MORNING SERIAL
THIS was something I only recognised and understood through its absence – when I left Aberfan at the age of eighteen to study at Edinburgh University, and was transplanted to a strange city, hundreds of miles away. When this happened I became suddenly disorientated by the seeming absence of shared assumptions about how community, society, ought to be. I felt like someone who makes to climb a staircase in the dark, only to stumble over a missing step, with a sudden nauseating lurch. I was disorientated too by the change in topography. Suddenly in a city with grand vistas that drew the eye toward the sea, or to distant hills, I realised that the valley I grew up in may well have been scarred by industry but it was also a natural shelter from the wider world, its mountains forming an embrace around the mind; protective, but enclosing too. Leaving the smothering warmth of that affectionate embrace was to be the hardest part of growing up.
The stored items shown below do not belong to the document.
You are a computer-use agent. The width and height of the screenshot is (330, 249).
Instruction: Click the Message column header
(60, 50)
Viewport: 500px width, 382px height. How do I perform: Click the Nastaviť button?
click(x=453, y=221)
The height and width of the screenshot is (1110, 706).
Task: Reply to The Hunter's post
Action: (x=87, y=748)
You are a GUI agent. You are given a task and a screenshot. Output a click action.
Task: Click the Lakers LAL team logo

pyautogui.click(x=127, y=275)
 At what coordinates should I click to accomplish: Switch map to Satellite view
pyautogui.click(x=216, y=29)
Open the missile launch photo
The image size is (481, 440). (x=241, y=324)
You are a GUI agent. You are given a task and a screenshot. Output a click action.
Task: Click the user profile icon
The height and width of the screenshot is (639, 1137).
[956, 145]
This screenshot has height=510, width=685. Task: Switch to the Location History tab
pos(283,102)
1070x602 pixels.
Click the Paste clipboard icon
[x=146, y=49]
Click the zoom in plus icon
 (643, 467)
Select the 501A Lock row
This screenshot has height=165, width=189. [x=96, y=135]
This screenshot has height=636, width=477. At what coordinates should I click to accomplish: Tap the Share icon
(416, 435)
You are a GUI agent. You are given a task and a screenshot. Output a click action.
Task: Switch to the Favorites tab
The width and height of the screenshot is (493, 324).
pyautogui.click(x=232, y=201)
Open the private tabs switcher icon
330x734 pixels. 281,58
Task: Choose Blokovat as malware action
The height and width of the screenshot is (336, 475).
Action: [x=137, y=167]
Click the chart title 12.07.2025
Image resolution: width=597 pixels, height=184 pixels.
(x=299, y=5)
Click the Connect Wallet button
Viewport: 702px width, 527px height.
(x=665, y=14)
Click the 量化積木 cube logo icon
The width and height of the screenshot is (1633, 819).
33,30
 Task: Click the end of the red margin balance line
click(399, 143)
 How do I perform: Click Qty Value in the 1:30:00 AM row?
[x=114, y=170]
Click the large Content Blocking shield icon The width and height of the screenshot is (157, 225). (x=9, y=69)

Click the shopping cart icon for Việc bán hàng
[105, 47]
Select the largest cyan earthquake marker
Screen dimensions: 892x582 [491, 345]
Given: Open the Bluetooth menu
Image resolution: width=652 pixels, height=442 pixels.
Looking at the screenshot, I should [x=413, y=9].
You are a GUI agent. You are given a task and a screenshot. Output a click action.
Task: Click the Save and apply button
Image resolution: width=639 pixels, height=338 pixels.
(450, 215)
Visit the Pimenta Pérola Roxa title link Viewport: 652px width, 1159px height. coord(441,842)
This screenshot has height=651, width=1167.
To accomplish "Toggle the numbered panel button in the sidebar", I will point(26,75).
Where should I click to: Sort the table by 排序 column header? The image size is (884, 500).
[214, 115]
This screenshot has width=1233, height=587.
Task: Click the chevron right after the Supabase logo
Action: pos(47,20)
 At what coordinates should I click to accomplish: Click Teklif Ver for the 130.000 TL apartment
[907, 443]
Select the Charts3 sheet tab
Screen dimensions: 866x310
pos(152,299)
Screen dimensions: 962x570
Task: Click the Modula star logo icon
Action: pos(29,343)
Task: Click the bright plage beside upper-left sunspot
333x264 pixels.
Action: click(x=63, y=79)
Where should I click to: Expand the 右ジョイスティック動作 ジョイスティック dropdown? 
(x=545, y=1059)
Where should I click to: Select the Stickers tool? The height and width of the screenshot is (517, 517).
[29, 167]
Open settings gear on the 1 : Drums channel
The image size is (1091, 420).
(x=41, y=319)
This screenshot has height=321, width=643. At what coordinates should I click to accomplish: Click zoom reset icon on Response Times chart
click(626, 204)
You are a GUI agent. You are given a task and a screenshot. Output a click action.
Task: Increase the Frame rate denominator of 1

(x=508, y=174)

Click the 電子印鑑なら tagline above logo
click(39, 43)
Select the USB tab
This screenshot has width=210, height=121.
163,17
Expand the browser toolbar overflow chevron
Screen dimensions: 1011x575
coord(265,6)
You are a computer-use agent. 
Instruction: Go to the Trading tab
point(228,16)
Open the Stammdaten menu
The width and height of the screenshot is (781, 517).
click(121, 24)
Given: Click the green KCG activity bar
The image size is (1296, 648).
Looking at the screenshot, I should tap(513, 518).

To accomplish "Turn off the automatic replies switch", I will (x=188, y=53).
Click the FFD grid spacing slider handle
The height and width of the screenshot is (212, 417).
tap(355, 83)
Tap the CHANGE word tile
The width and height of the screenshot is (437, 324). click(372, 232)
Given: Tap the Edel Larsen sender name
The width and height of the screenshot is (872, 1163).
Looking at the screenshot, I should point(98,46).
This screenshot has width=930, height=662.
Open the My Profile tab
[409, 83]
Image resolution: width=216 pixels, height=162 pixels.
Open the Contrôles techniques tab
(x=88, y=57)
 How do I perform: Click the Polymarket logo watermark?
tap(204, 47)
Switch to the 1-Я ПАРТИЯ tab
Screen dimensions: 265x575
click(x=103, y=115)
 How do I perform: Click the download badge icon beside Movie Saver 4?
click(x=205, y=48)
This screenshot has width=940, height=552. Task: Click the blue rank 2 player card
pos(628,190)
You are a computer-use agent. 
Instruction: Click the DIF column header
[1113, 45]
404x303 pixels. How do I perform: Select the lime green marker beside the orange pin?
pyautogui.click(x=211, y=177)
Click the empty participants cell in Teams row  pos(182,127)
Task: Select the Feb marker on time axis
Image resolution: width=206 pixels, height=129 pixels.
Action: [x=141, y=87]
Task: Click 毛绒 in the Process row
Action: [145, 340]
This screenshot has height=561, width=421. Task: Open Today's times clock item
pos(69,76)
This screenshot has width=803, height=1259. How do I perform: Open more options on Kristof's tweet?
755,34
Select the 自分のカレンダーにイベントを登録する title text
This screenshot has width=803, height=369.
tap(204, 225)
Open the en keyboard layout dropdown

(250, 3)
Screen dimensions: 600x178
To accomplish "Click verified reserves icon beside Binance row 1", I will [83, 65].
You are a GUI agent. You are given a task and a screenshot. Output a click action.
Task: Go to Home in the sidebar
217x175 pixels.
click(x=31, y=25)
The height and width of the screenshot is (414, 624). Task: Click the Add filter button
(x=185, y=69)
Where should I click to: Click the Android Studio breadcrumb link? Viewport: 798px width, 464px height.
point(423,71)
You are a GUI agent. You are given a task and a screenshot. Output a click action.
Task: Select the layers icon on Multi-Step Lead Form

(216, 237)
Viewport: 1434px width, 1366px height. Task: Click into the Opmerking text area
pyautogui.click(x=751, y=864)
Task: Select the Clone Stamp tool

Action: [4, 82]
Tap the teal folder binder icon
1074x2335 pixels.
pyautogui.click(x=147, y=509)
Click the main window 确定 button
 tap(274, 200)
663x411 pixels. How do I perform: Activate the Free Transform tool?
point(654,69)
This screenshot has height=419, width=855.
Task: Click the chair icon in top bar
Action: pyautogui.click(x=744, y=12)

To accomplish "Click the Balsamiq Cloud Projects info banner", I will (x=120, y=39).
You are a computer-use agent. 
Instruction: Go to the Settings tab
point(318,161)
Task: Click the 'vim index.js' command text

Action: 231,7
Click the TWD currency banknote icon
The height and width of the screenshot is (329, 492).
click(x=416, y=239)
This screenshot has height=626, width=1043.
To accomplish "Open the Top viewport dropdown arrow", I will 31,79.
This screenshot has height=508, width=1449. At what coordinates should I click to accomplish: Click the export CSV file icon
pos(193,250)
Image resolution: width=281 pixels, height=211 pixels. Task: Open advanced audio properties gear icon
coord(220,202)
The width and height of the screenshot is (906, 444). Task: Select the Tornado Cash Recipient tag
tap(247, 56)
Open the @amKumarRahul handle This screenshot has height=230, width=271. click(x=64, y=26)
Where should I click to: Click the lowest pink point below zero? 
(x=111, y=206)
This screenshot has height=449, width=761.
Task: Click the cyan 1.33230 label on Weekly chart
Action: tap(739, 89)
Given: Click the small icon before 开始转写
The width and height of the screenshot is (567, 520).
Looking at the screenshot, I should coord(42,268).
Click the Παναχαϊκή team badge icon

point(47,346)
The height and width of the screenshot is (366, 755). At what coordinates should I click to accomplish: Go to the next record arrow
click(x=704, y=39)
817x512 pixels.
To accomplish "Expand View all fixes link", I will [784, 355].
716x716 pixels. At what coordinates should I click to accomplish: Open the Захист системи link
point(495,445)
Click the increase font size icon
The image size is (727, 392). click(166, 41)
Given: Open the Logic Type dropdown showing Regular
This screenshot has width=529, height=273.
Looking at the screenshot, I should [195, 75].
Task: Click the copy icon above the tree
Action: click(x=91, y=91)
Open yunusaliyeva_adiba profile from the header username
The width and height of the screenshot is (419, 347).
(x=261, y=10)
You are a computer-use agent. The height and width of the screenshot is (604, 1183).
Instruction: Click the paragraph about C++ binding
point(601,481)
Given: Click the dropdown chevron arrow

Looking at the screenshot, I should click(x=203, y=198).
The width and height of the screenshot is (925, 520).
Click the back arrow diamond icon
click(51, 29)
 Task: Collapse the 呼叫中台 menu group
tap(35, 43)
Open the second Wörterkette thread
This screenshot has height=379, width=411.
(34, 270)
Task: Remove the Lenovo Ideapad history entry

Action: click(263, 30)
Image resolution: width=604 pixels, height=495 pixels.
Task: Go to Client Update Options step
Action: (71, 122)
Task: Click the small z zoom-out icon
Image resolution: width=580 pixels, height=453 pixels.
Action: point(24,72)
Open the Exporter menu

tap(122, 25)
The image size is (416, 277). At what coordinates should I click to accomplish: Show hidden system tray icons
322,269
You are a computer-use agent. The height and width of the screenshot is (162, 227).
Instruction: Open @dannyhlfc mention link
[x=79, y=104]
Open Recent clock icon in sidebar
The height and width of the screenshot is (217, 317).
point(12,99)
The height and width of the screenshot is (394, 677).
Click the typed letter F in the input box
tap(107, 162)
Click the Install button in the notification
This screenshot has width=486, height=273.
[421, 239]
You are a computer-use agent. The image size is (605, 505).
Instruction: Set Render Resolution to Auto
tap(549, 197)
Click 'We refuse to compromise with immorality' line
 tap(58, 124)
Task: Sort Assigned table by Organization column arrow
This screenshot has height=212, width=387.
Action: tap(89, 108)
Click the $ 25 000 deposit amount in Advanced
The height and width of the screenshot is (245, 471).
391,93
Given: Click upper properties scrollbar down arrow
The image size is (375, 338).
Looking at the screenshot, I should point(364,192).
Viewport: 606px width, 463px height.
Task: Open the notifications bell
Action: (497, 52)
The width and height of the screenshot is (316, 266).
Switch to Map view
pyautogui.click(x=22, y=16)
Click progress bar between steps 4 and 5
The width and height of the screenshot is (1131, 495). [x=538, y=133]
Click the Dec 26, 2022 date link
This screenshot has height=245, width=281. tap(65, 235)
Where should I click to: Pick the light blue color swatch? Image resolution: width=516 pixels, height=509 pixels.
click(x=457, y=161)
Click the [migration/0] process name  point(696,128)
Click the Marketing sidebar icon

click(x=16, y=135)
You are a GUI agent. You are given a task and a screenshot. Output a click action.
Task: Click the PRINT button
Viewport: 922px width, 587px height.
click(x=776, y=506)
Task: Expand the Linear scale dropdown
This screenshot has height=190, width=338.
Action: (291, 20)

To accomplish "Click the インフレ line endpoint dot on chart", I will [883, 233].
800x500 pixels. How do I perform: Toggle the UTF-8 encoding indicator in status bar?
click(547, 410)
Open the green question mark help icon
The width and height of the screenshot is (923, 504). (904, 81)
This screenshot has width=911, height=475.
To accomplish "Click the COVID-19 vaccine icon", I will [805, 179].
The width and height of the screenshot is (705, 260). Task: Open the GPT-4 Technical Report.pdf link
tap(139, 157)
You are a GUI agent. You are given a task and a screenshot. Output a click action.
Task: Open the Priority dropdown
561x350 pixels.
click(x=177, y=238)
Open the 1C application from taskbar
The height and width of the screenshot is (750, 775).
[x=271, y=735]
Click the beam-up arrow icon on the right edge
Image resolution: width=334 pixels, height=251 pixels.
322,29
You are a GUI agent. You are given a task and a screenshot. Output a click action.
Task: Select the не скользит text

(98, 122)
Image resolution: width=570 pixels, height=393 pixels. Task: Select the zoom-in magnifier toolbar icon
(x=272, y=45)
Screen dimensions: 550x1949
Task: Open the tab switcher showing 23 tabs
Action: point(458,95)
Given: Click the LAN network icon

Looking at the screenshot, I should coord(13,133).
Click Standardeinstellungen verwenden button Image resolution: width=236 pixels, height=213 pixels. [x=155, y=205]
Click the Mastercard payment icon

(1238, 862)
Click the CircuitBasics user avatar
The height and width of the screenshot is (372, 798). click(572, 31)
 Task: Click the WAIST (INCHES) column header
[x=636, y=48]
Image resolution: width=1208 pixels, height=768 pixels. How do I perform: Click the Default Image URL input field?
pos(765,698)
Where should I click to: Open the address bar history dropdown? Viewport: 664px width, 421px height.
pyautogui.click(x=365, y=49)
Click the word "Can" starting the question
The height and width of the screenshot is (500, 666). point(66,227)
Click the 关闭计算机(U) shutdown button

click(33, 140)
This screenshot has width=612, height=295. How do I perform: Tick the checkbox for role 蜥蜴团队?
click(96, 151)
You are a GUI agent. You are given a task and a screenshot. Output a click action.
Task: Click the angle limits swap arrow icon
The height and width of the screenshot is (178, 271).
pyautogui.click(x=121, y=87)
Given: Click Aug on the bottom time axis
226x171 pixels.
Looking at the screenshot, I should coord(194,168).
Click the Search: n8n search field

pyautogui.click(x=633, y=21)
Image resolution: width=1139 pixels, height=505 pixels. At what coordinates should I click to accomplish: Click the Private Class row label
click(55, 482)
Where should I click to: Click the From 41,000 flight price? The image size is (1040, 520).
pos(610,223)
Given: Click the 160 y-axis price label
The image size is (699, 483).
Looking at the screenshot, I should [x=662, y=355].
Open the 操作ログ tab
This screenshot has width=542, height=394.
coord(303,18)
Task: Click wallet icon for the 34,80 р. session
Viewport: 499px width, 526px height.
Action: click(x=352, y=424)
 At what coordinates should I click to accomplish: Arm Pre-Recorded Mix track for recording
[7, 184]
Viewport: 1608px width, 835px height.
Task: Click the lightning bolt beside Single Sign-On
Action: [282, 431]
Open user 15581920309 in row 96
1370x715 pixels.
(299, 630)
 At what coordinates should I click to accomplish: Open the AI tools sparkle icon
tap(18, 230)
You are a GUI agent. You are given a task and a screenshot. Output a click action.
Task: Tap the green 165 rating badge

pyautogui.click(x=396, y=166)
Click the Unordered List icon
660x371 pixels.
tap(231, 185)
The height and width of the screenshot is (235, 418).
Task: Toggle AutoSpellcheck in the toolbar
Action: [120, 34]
After the disaster, Aberfan was still a pit village, no more or less than all the others. But there were differences too. In face of that unspeakable horror, it instinctively used its strengths to fight back. A close community grew closer. An organised community amplified and multiplied its organisations. The instinct for mutual support kicked in. But there were gaps, gaps that some would fall through. After all, how could a community that dealt with communal threats by communal means stand up to individual grief? How could any organisation, no matter how sensitive and well meaning, step in and give any answer to the boundless loss of a unique and irreplaceable child?
Today we might have called in experts in bereavement, psychologists perhaps, and counsellors. But in 1966, such things were not so well understood.
So Aberfan in the aftermath of disaster became different. A community so strong in its connectedness was nevertheless undermined by the aching grief of parents, siblings, families and loved ones. The grief gnawed away at happiness, at peace of mind, at health, at hope.